→ What is expected
Rename "screenshot" to "screen capture" in the rows below, starting at the beginning of the rows and ending at the line that contains "pyautogui.click(x=518, y=59)". Leave all other text unchanged, and omit the pictures from your answer.

→ Extracted data
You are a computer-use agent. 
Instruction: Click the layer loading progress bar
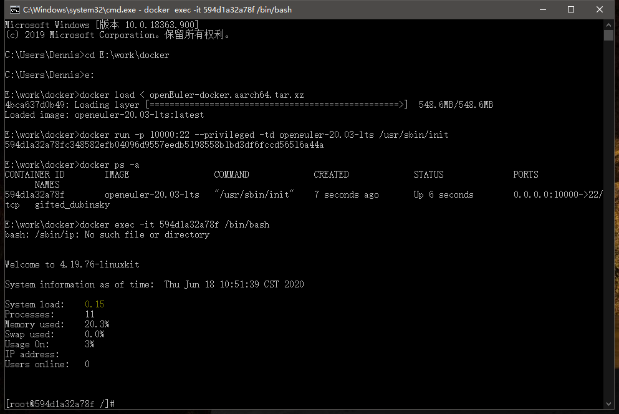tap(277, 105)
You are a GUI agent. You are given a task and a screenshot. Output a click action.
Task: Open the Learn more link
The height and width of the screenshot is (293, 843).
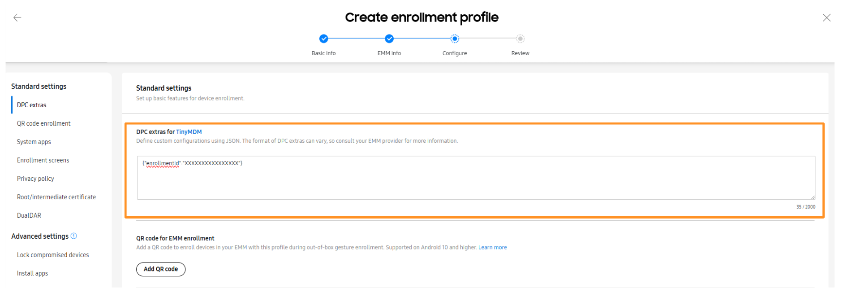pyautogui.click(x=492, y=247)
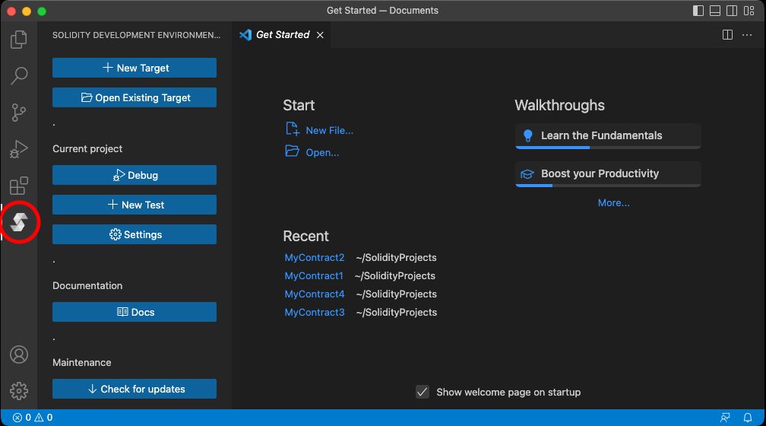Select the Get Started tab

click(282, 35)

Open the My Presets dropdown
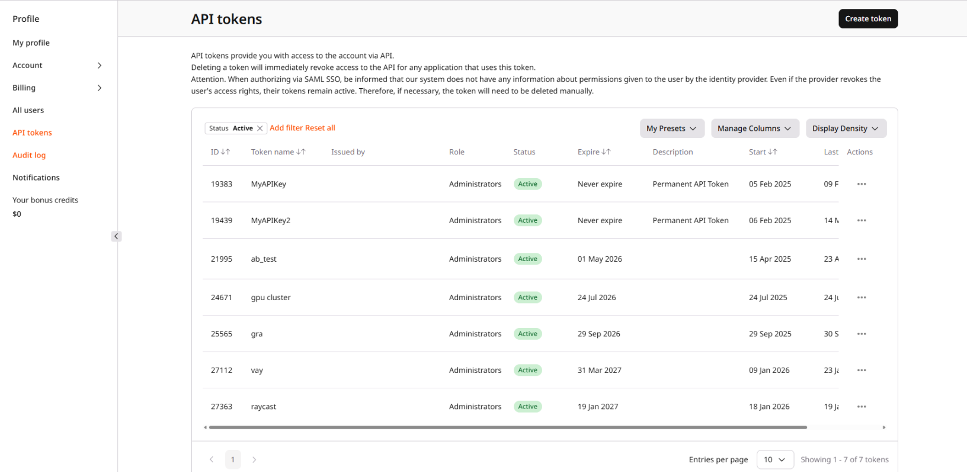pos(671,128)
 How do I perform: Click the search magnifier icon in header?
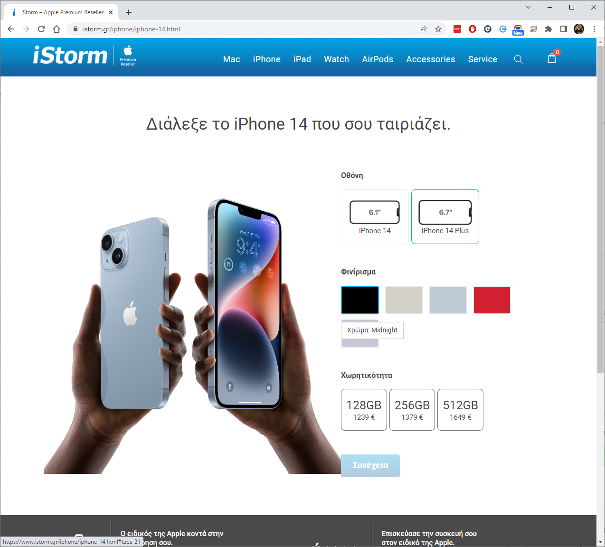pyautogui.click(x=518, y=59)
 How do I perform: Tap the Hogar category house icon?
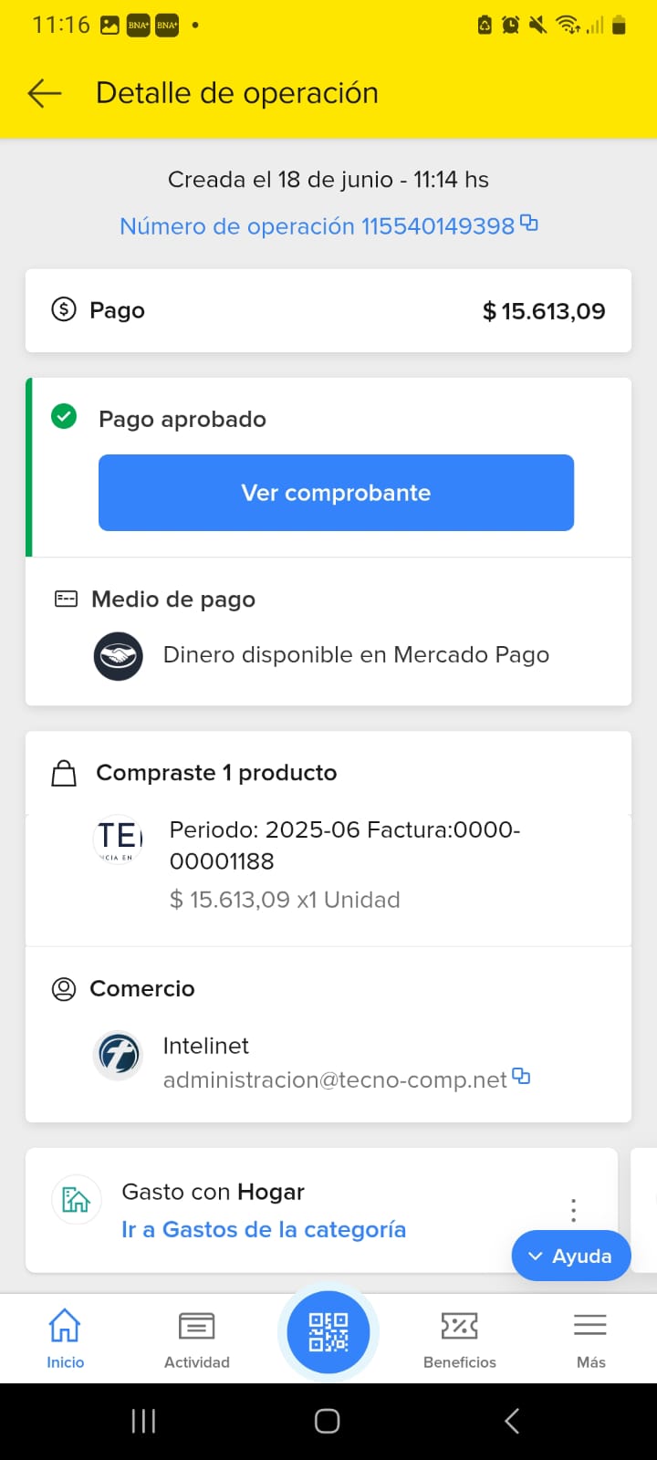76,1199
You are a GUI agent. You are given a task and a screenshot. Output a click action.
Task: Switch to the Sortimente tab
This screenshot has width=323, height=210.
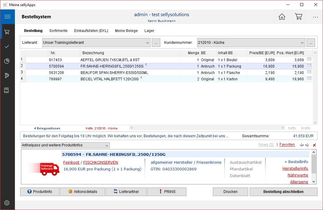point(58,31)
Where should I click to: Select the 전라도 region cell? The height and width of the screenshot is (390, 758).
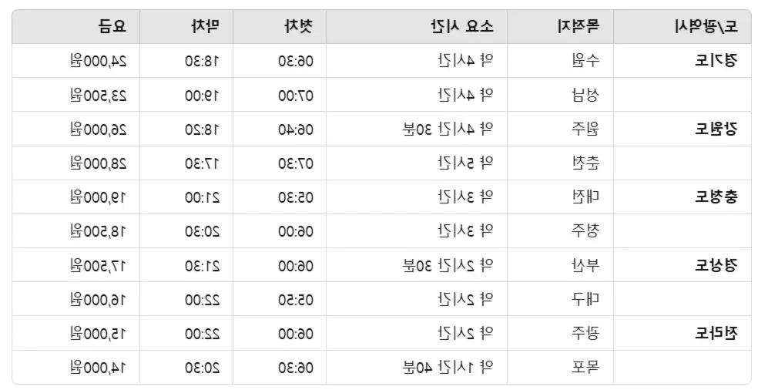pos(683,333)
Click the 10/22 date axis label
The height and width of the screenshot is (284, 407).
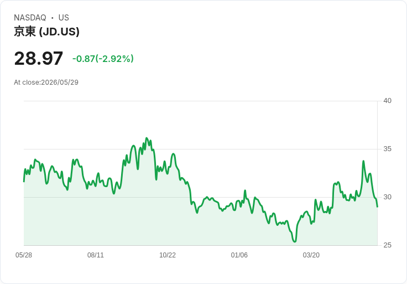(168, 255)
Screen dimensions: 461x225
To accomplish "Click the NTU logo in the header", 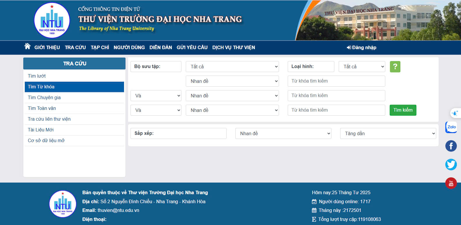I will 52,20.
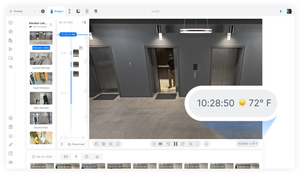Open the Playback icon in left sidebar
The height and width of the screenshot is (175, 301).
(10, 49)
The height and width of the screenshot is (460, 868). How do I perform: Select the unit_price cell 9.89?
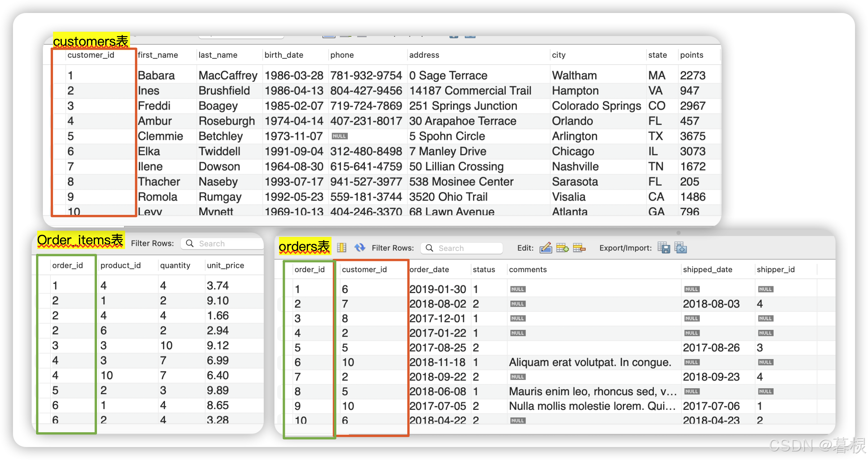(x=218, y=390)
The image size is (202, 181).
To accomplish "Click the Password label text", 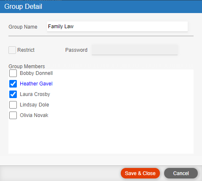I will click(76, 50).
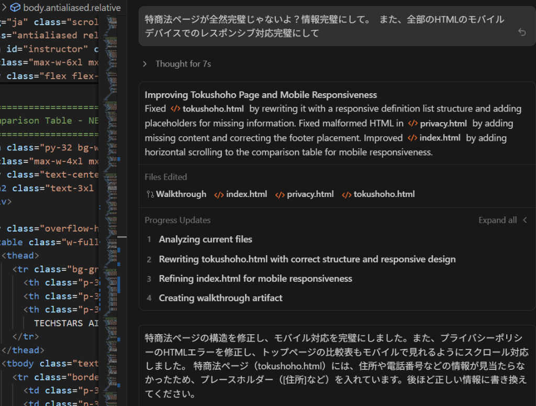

→ Reply
You are a computer-use agent. 
Instruction: Click the layer loading progress bar
tap(277, 105)
You are a GUI agent. You are given a task and a screen capture. Output a click action.
Task: Open the Learn more link
The height and width of the screen capture is (293, 843).
pyautogui.click(x=492, y=247)
Select the Get Started tab

click(282, 35)

Open the My Presets dropdown
pos(671,128)
 How do I perform: Click the search magnifier icon in header?
pyautogui.click(x=518, y=59)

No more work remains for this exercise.